Viewpoint: <i>Martin On Retailing</i> - Putting Your Best (Web) Foot Forward

Few people would deny the importance of the first impression we make on potential customers. It is therefore a bit odd to me how many folks in our industry seem unaware of where many (if not most) of their first impressions are being made.

With all due respect to our facilities folks, that first impression is increasingly not occurring in branch lobbies. At an escalating rate, the first shopping point in many industries, including banking, is on the Internet. The previous sentence should not qualify as breaking news to anyone.

Yet many banks are still not operating in a way that suggests they fully recognize that our Web sites are becoming the true "storefronts" of our institutions. At a minimum, they have become the definitive catalogs of our companies' offerings.

When I discuss this with various banking groups, I'm often met with nodding agreement by many and slight annoyance by others. I then point out that I am not devaluing the importance of our physical branches' appearance or how they operate. But banks that are not cognizant of how many customers begin "shopping" their organizations on their Web sites are not paying enough attention.

A recent article in The Wall Street Journal about Wal-Mart's evolving Internet strategy prompted me to reflect on this. Though Internet purchases currently amount to a little less than 5% of all retail purchases nationwide, consumers are increasingly choosing to begin their shopping on the Internet.

Wal-Mart's strategy uses its massive store footprint as a delivery channel for its online customers. Its "Site to Store" program lets customers shop an even larger inventory online than is carried in the stores. Purchases are then shipped free to a local store for pickup.

What I particularly like about the Wal-Mart example is that it shows that the most profitable retailer in the world, with more square footage of retail space than anyone, understands the seismic shifts that the Internet has induced in consumer preference.

Traditionalists would argue that a company with billions invested in real estate is nuts to make it as easy as possible for customers to avoid shopping in its stores. The retailer is even testing pickups at drive-up windows.

Some would suggest that Wal-Mart diminishes the value of these mammoth stores when it makes it increasingly simple for customers to avoid walking their aisles. But Wal-Mart understands that customers will always have final say on how, where and when they decide to do business.

And you never want to find yourself more interested in defending your operating model than in giving customers what they want, when and where they want it.

Whenever I bring up the "Web sites are the new storefronts" subject, many folks think primarily about the aesthetics and functionality of their sites. And sure, these are important.

A bank's entire brand can be quickly bolstered or diminished in the eyes of customers by its Web site.

But design aside, other issues evolving from the growing role of our Internet storefronts should command attention. One of the more obvious is that we have a customer base far more educated about our products and services and those of our competitors than ever before. People can do pretty detailed research from the comfort of their homes.

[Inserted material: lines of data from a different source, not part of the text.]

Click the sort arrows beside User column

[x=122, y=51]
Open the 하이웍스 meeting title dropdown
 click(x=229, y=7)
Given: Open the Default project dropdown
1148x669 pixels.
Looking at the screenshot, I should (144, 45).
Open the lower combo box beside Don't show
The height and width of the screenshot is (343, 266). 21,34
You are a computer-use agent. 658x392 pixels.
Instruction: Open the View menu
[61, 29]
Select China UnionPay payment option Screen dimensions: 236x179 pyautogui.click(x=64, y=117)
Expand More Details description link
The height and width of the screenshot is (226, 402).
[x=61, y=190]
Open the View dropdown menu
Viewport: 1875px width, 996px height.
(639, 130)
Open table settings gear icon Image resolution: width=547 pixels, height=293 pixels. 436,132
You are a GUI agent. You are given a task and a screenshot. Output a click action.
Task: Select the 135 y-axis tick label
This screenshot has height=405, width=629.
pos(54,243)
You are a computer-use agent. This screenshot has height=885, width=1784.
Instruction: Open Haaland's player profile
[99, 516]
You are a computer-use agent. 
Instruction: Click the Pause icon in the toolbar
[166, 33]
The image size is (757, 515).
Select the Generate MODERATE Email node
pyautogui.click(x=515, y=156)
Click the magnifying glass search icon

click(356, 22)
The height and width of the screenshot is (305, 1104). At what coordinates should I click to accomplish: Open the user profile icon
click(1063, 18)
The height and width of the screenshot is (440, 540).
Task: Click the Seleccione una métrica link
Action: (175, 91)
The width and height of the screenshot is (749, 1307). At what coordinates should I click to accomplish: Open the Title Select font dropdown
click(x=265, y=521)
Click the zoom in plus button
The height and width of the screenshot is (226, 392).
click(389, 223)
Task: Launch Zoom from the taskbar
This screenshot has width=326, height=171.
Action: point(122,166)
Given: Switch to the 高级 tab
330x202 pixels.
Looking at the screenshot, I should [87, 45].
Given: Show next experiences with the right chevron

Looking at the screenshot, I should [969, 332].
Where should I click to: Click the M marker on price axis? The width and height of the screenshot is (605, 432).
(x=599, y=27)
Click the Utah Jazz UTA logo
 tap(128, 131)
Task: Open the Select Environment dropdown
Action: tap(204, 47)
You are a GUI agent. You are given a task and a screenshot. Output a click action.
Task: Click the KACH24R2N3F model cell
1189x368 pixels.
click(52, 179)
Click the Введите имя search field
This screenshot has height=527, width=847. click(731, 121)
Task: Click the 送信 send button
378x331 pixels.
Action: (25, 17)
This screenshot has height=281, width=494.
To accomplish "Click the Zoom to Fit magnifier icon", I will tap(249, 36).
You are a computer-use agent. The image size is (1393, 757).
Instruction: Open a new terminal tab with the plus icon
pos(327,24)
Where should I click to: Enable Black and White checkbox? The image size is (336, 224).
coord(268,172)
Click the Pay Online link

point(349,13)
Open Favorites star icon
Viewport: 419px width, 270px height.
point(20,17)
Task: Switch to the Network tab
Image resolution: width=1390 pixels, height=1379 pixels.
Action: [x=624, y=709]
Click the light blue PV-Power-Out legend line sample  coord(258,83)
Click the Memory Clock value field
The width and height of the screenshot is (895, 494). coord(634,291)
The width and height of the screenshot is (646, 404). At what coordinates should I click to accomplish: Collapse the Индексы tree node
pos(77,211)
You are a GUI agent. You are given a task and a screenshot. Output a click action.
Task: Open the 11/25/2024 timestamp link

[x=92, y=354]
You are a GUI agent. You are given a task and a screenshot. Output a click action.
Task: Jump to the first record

The days of pulling out a brochure and reading it along with an uninformed customer are ending. One of the things I only half-joke about with bankers is the fact that, on any given day, many of us have customers informing our own employees about the features of products that interest them.

When a customer gets the sense that he is more informed about an organization's offerings than the employee he is talking to, confidence erodes. When he gets information in a branch that conflicts with what he finds online, it is predictable that he would question the accuracy of both. This is not exactly a best practice for customer loyalty.

As the nervous laughter lingers, I like to ask folks whether they themselves regularly search their own Web sites and "drill down" to their products' features. Just as we should make sure our employees are fully aware of and ready to discuss whatever is the focus of our latest marketing campaign, we should encourage them to be as expert as possible on our Web sites and the information they contain. Customers now rightly expect this.

In the past couple of years, I have suggested that our branches may be evolving into the human interfaces of online operations. But this should not stimulate the spine chills that it so often seems to. Our jobs are evolving. Evolution does not mean elimination. And personal service and relationships become more important, not less, as technology levels the playing field.

With focus and effort, our branches and online channels can complement each other, raising the value of each to customers. Actually, to compete and succeed, they must do so.